Ceci dit, même si le traitement de Fiona Murphy est linéaire et un peu trop schématique,  le sujet reste intéressant et pour ceux qui n’ont pas eu l’occasion de voir Forget Baghdad, Remember Baghdad montre tout de même assez bien comment les minorités juives arabes ont été instrumentalisées par tous les protagonistes historiques de la région et victimes de toutes sortes d’intérêts convergents ou divergents selon les périodes, que ce soit par leurs pays d’origine, les colonisateurs, Israël, les Etats-Unis, la Guerre froide, etc.

De Fiona Murphy ; Royaume-Uni, Irak, Israël ; 2016 ; 72 minutes.

Scaffolding (Les Destinées d’Asher)

Asher, 17 ans, a l’air perpétuellement en colère. Il travaille sur les chantiers d’échafaudages de son père une fois ses cours terminés. L’école, parlons-en : il semble être dans une classe d’élèves difficiles et indisciplinés qui se demandent à quoi servent les matières inculquées. Asher ne fait pas exception, mais au contraire de ses potes, c’est un garçon qui ne cesse de défier et de questionner son monde. Et quelqu’un répond à ses questions, son prof de littérature, Rami. L’attitude d’Asher vis-à-vis de l’école commence à changer et ce qui auparavant n’avait aucune importance, à savoir passer son diplôme de fin d’études, commence à l’intéresser. Et tout à coup l’adolescent se retrouve entre deux feux : son père tyrannique qui l’élève seul et veut que son fils reprenne l’entreprise familiale et ne voit dans le travail de préparation de son fils qu’une perte de temps, et son professeur qui l’encourage, le pousse et lui ouvre de nouveaux horizons de pensées. Mais décidément, le chemin de vie du jeune Asher semble jonché d’obstacles et un événement tragique va venir bouleverser cette volonté de redéfinir celui qui lui est tout tracé.

 

La réussite de ce film tient en grande partie à son intelligence scénaristique : d’un fil simple et maintes fois racontée au cinéma, Matan Yair en tire une substance originale mais qui sonne juste, finement servie par d’excellents dialogues de situation et des rebondissements inattendus.
Les personnages qui paraissent de prime abord très typés, pour ne pas dire stéréotypés, révèlent tous beaucoup plus de complexité sous l’apparence qu’ils se donnent en société.

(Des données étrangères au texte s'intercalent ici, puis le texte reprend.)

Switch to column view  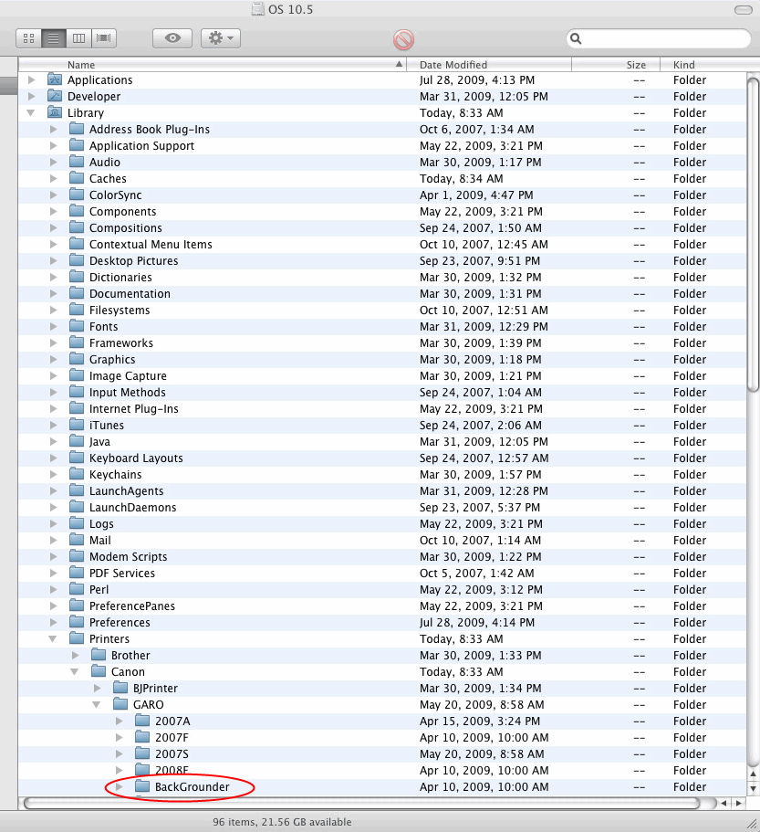(x=78, y=38)
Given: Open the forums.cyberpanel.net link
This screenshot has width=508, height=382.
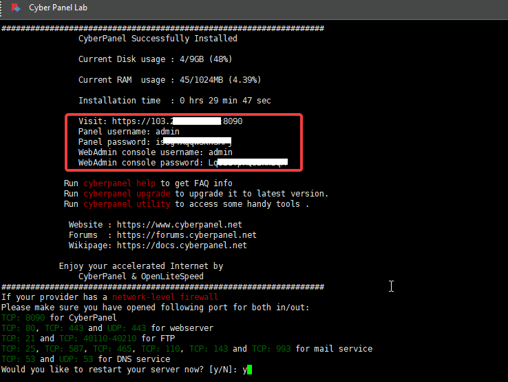Looking at the screenshot, I should [x=187, y=235].
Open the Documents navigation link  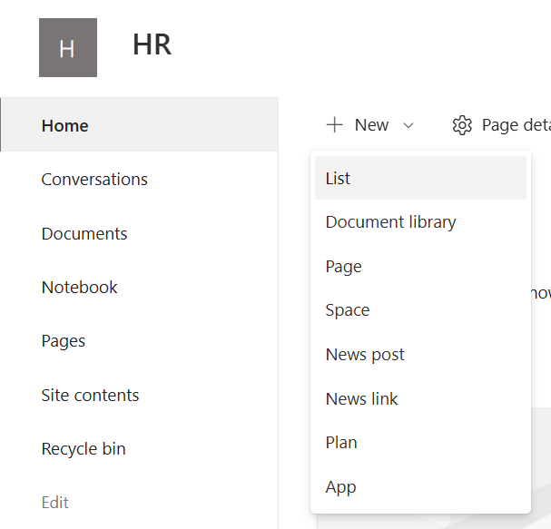(84, 233)
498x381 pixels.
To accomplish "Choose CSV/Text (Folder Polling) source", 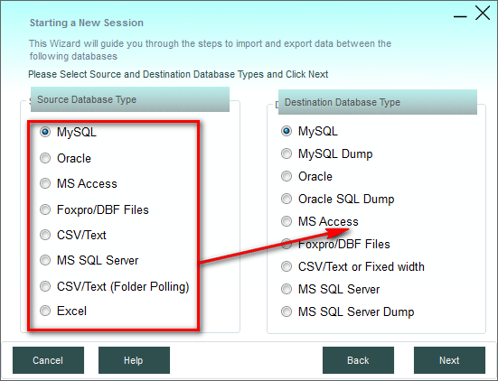I will pyautogui.click(x=45, y=286).
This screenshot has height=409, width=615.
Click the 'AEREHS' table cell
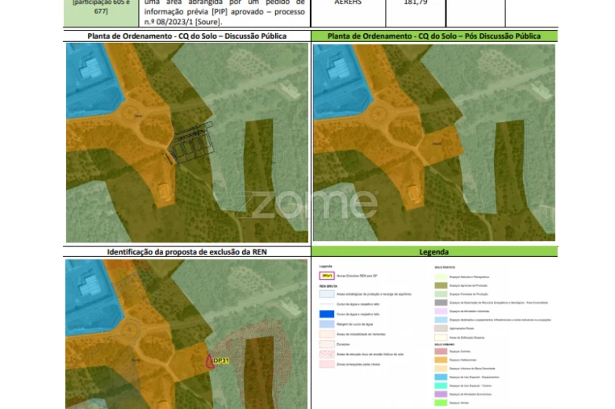[x=348, y=3]
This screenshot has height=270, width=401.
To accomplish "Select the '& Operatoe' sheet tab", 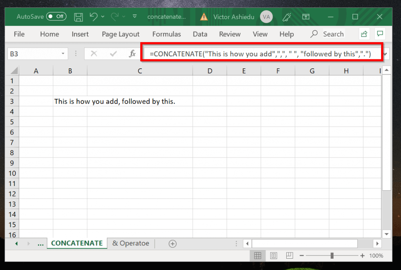I will [131, 243].
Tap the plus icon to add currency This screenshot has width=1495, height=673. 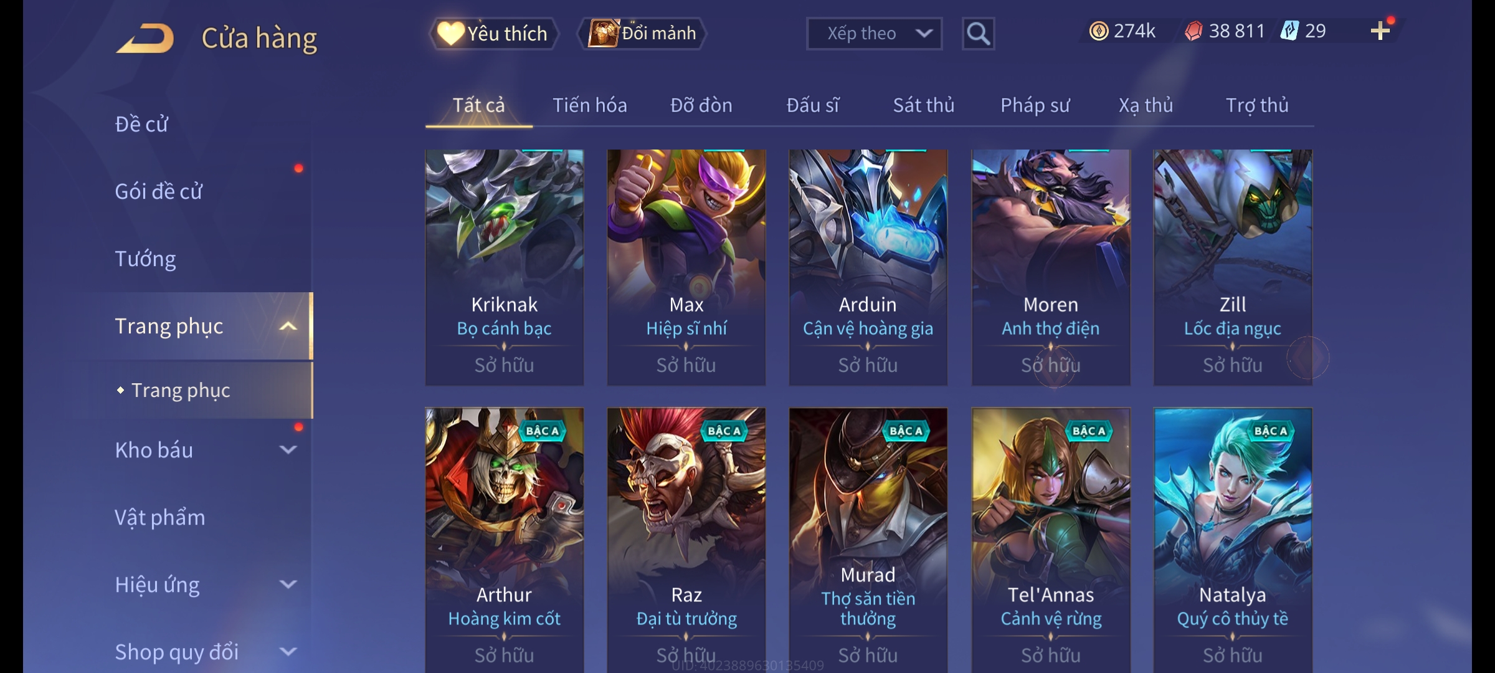(1380, 31)
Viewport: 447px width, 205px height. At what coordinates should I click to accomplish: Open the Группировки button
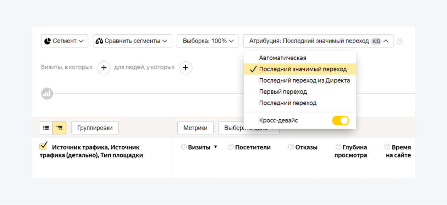95,128
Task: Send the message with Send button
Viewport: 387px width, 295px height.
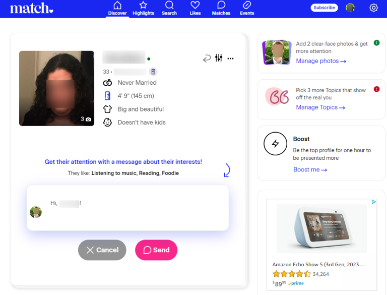Action: click(x=156, y=250)
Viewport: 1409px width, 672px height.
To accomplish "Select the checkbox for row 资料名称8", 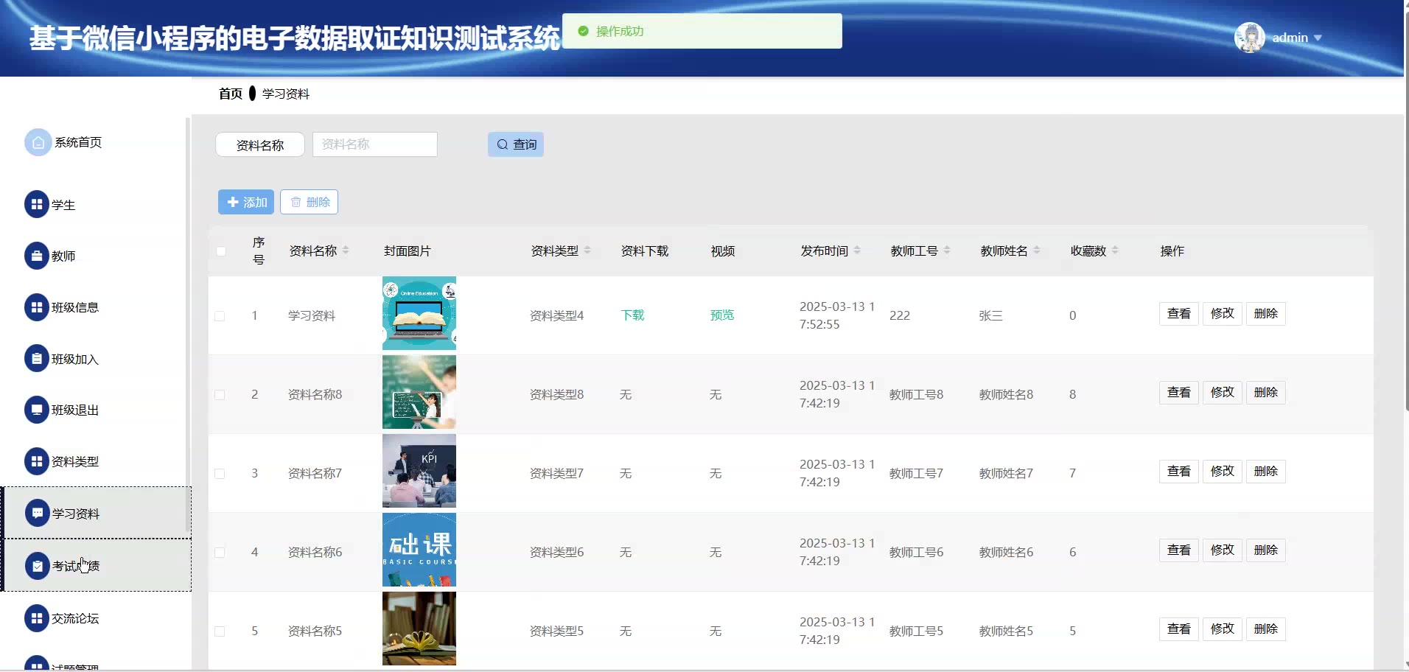I will pos(220,395).
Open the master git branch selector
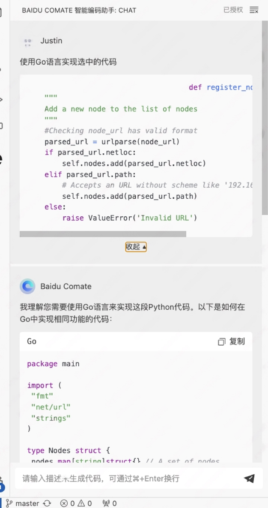 [23, 503]
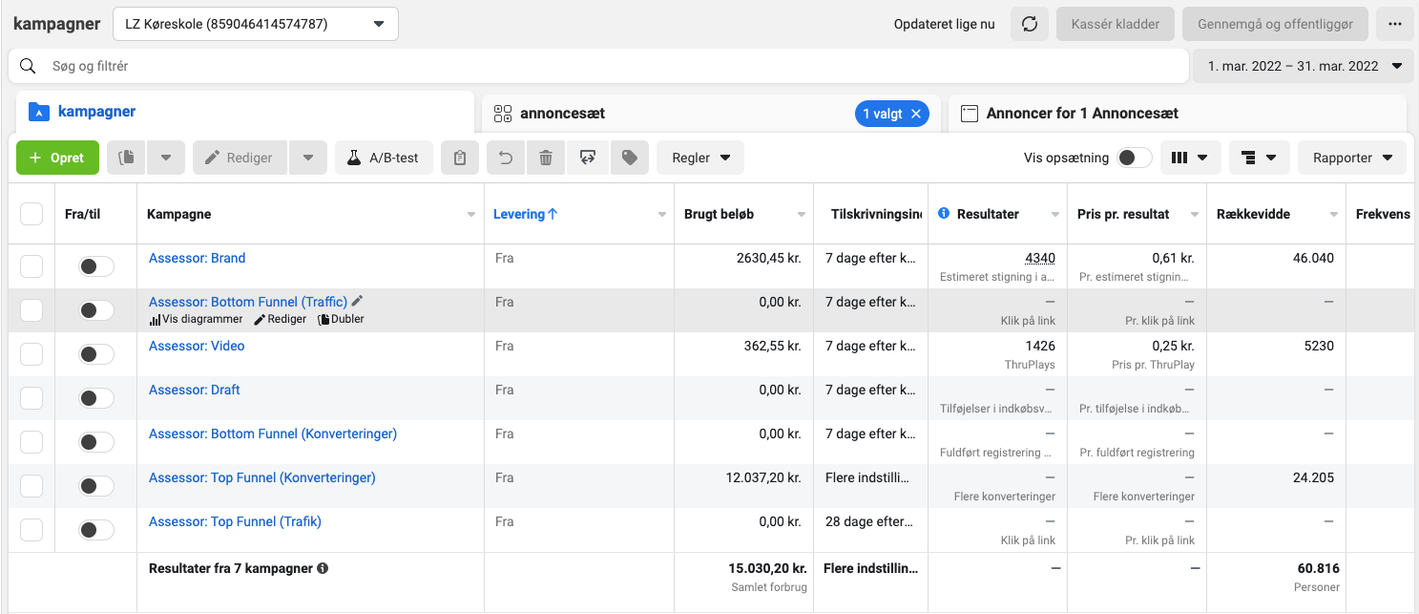Click the info icon beside Resultater header
Viewport: 1419px width, 614px height.
click(x=944, y=214)
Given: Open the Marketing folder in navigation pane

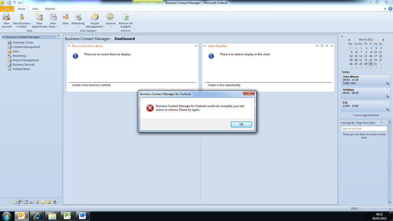Looking at the screenshot, I should click(x=19, y=56).
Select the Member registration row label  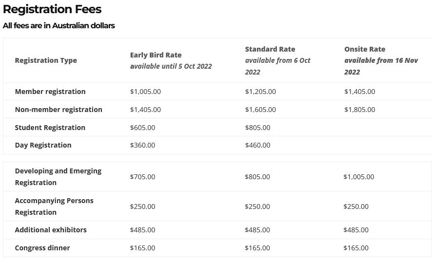click(50, 92)
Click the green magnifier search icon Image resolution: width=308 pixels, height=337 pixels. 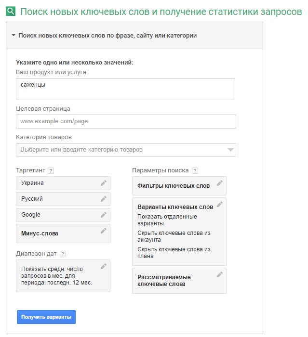(x=11, y=11)
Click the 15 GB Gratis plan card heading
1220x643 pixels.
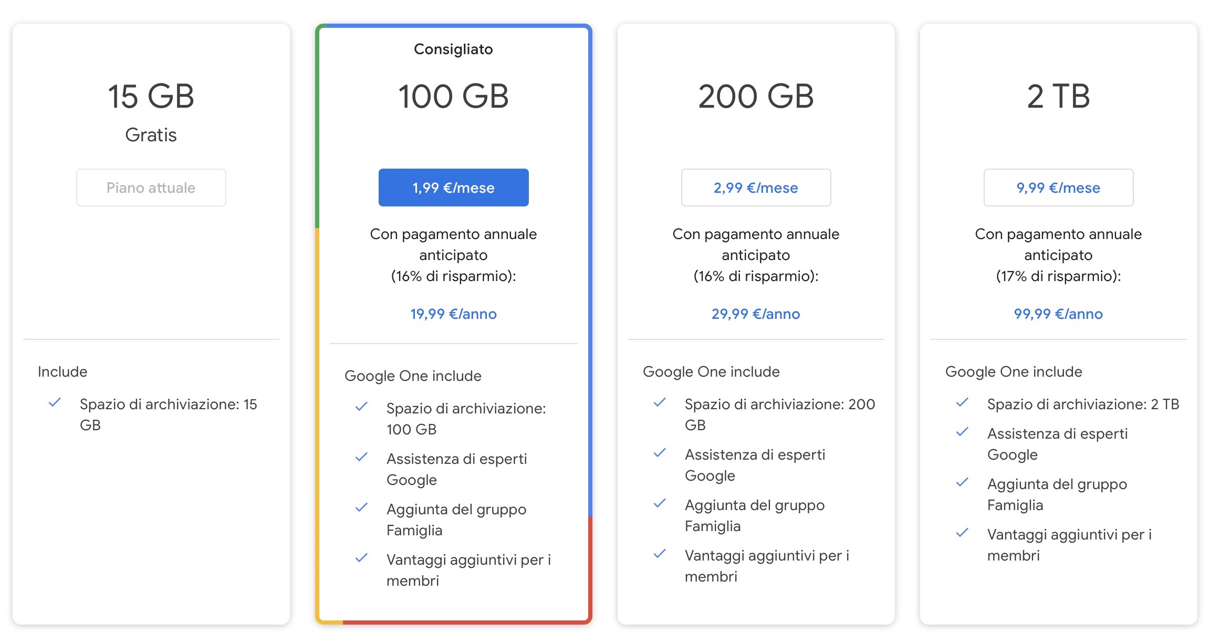click(x=151, y=96)
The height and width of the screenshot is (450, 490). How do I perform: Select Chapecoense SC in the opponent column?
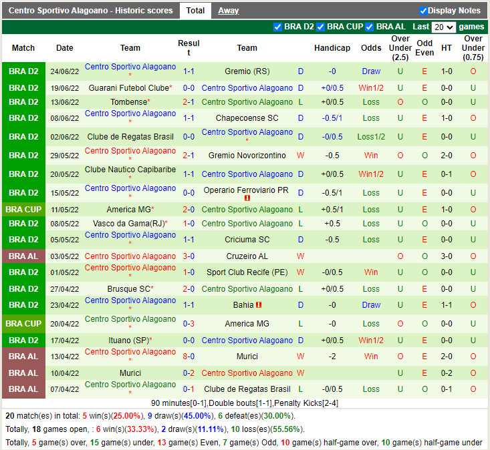tap(247, 118)
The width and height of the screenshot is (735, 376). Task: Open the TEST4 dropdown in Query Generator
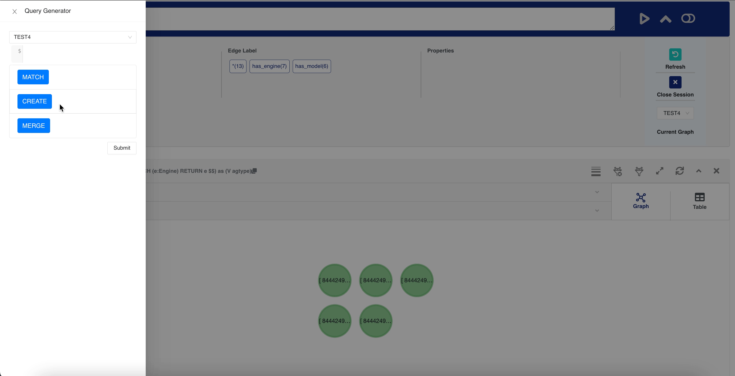(73, 37)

Un très beau film sur l’adolescence, les dissensions générationnelles, la transmission, les conflits de loyauté, l’entrée dans sa propre vie, porté par un jeune acteur, Asher Lax, incandescent de justesse – justement un ancien élève du réalisateur qui pendant plusieurs années à travaillé en tant que professeur de littérature à côté de ses travaux cinématographiques pour pouvoir entretenir sa famille. Ce film interroge la société autant que ses individus sans pour autant professer : les questions sont posées, les réponses restent ouvertes.

de Matan Yair ; avec Asher Lax, Ami Smolarchik, Yaacov Cohen, Keren Berger ; Israël, Pologne ; 2017 ; 93 minutes.

www.jfbb.de
Les films sont présentés en version originale, sous-titrés en allemand ou en anglais.